#### WORK ORDER:
The answer must consist of every record below, transcribed exactly.

#### RECORDS:
==================================================

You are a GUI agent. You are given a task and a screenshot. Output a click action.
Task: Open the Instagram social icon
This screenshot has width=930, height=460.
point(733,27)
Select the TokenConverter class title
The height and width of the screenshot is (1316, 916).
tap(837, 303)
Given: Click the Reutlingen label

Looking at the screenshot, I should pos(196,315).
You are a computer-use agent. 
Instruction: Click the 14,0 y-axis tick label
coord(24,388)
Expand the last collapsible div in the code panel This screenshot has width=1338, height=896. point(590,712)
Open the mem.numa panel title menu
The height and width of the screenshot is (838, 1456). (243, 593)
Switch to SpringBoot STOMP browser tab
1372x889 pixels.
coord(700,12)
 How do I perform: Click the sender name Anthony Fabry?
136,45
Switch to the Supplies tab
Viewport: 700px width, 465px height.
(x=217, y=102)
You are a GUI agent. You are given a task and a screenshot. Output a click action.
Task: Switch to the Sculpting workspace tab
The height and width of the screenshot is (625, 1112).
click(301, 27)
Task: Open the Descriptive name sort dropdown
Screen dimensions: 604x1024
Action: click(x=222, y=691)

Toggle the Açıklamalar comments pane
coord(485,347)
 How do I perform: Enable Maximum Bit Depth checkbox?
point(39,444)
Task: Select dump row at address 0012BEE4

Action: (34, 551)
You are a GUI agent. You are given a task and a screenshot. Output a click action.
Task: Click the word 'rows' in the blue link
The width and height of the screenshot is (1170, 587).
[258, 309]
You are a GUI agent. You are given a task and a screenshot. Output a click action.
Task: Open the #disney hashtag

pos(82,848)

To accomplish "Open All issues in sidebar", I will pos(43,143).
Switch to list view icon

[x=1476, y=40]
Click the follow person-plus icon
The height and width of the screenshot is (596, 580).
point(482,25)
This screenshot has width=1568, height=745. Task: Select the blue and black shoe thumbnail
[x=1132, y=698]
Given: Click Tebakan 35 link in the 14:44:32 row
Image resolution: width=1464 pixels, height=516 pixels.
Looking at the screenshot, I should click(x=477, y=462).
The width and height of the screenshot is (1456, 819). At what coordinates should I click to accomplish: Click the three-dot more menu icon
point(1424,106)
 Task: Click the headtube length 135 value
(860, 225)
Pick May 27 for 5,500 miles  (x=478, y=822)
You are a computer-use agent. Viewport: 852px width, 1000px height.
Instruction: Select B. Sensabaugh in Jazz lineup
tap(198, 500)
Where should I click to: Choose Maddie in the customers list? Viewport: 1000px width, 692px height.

==================================================

#### ANSWER TO THE EXERCISE:
You are a GUI agent. You are given a task and a screenshot. Output a click action.
Task: Open the Instagram social icon
This screenshot has width=930, height=460.
point(733,27)
Select the TokenConverter class title
The height and width of the screenshot is (1316, 916).
tap(837, 303)
Given: Click the Reutlingen label

Looking at the screenshot, I should pos(196,315).
You are a computer-use agent. 
Instruction: Click the 14,0 y-axis tick label
coord(24,388)
Expand the last collapsible div in the code panel This screenshot has width=1338, height=896. point(590,712)
Open the mem.numa panel title menu
The height and width of the screenshot is (838, 1456). (243, 593)
Switch to SpringBoot STOMP browser tab
1372x889 pixels.
coord(700,12)
 How do I perform: Click the sender name Anthony Fabry?
136,45
Switch to the Supplies tab
Viewport: 700px width, 465px height.
(x=217, y=102)
You are a GUI agent. You are given a task and a screenshot. Output a click action.
Task: Switch to the Sculpting workspace tab
The height and width of the screenshot is (625, 1112).
click(301, 27)
Task: Open the Descriptive name sort dropdown
Screen dimensions: 604x1024
Action: click(x=222, y=691)

Toggle the Açıklamalar comments pane
coord(485,347)
 How do I perform: Enable Maximum Bit Depth checkbox?
point(39,444)
Task: Select dump row at address 0012BEE4

Action: (34, 551)
You are a GUI agent. You are given a task and a screenshot. Output a click action.
Task: Click the word 'rows' in the blue link
The width and height of the screenshot is (1170, 587).
[258, 309]
You are a GUI agent. You are given a task and a screenshot. Output a click action.
Task: Open the #disney hashtag

pos(82,848)

To accomplish "Open All issues in sidebar", I will pos(43,143).
Switch to list view icon

[x=1476, y=40]
Click the follow person-plus icon
The height and width of the screenshot is (596, 580).
point(482,25)
This screenshot has width=1568, height=745. Task: Select the blue and black shoe thumbnail
[x=1132, y=698]
Given: Click Tebakan 35 link in the 14:44:32 row
Image resolution: width=1464 pixels, height=516 pixels.
Looking at the screenshot, I should click(x=477, y=462).
The width and height of the screenshot is (1456, 819). At what coordinates should I click to accomplish: Click the three-dot more menu icon
point(1424,106)
 Task: Click the headtube length 135 value
(860, 225)
Pick May 27 for 5,500 miles  (x=478, y=822)
You are a computer-use agent. Viewport: 852px width, 1000px height.
Instruction: Select B. Sensabaugh in Jazz lineup
tap(198, 500)
Where should I click to: Choose Maddie in the customers list? Viewport: 1000px width, 692px height.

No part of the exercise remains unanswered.